§ **SOURCE MATERIAL**
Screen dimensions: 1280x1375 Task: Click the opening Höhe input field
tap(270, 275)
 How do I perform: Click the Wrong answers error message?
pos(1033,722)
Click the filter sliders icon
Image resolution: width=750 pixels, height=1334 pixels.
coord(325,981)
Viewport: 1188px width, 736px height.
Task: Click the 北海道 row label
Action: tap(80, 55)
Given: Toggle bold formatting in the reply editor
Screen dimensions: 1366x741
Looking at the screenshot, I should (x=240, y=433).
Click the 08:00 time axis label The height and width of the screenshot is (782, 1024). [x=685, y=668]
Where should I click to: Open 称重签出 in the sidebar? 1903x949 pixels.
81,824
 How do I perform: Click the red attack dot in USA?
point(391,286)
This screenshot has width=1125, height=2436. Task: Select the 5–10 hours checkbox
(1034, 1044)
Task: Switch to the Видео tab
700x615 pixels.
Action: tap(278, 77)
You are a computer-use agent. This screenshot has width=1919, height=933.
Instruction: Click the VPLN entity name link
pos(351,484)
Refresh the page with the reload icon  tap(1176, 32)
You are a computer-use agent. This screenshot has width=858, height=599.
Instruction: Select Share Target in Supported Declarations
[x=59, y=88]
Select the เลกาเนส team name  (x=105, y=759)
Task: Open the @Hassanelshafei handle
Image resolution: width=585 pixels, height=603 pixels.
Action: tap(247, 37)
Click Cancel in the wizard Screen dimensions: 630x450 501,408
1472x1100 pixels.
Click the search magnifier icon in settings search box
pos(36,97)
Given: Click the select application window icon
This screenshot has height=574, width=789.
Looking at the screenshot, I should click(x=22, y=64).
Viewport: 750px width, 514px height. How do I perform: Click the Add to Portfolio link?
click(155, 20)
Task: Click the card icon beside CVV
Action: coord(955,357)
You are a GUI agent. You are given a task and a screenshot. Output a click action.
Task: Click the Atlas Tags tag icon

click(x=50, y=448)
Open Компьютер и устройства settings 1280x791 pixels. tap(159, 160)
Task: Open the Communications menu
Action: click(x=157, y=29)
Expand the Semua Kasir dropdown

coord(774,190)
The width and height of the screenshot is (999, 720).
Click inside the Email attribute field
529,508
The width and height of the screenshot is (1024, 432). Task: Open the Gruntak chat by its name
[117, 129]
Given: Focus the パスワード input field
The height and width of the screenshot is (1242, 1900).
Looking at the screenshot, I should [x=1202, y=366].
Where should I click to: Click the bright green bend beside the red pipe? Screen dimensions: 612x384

§ **EXERCISE**
Recreate the listing word for word, omitting nothing.

§ **RESULT OF THE EXERCISE**
Screen dimensions: 1280x1375 Task: Click the opening Höhe input field
tap(270, 275)
 How do I perform: Click the Wrong answers error message?
pos(1033,722)
Click the filter sliders icon
Image resolution: width=750 pixels, height=1334 pixels.
coord(325,981)
Viewport: 1188px width, 736px height.
Task: Click the 北海道 row label
Action: tap(80, 55)
Given: Toggle bold formatting in the reply editor
Screen dimensions: 1366x741
Looking at the screenshot, I should (x=240, y=433).
Click the 08:00 time axis label The height and width of the screenshot is (782, 1024). [x=685, y=668]
Where should I click to: Open 称重签出 in the sidebar? 1903x949 pixels.
81,824
 How do I perform: Click the red attack dot in USA?
point(391,286)
This screenshot has width=1125, height=2436. Task: Select the 5–10 hours checkbox
(1034, 1044)
Task: Switch to the Видео tab
700x615 pixels.
Action: tap(278, 77)
You are a computer-use agent. This screenshot has width=1919, height=933.
Instruction: Click the VPLN entity name link
pos(351,484)
Refresh the page with the reload icon  tap(1176, 32)
You are a computer-use agent. This screenshot has width=858, height=599.
Instruction: Select Share Target in Supported Declarations
[x=59, y=88]
Select the เลกาเนส team name  (x=105, y=759)
Task: Open the @Hassanelshafei handle
Image resolution: width=585 pixels, height=603 pixels.
Action: tap(247, 37)
Click Cancel in the wizard Screen dimensions: 630x450 501,408
1472x1100 pixels.
Click the search magnifier icon in settings search box
pos(36,97)
Given: Click the select application window icon
This screenshot has height=574, width=789.
Looking at the screenshot, I should click(x=22, y=64).
Viewport: 750px width, 514px height. How do I perform: Click the Add to Portfolio link?
click(155, 20)
Task: Click the card icon beside CVV
Action: coord(955,357)
You are a GUI agent. You are given a task and a screenshot. Output a click action.
Task: Click the Atlas Tags tag icon

click(x=50, y=448)
Open Компьютер и устройства settings 1280x791 pixels. tap(159, 160)
Task: Open the Communications menu
Action: click(x=157, y=29)
Expand the Semua Kasir dropdown

coord(774,190)
The width and height of the screenshot is (999, 720).
Click inside the Email attribute field
529,508
The width and height of the screenshot is (1024, 432). Task: Open the Gruntak chat by its name
[117, 129]
Given: Focus the パスワード input field
The height and width of the screenshot is (1242, 1900).
Looking at the screenshot, I should [x=1202, y=366].
Where should I click to: Click the bright green bend beside the red pipe? Screen dimensions: 612x384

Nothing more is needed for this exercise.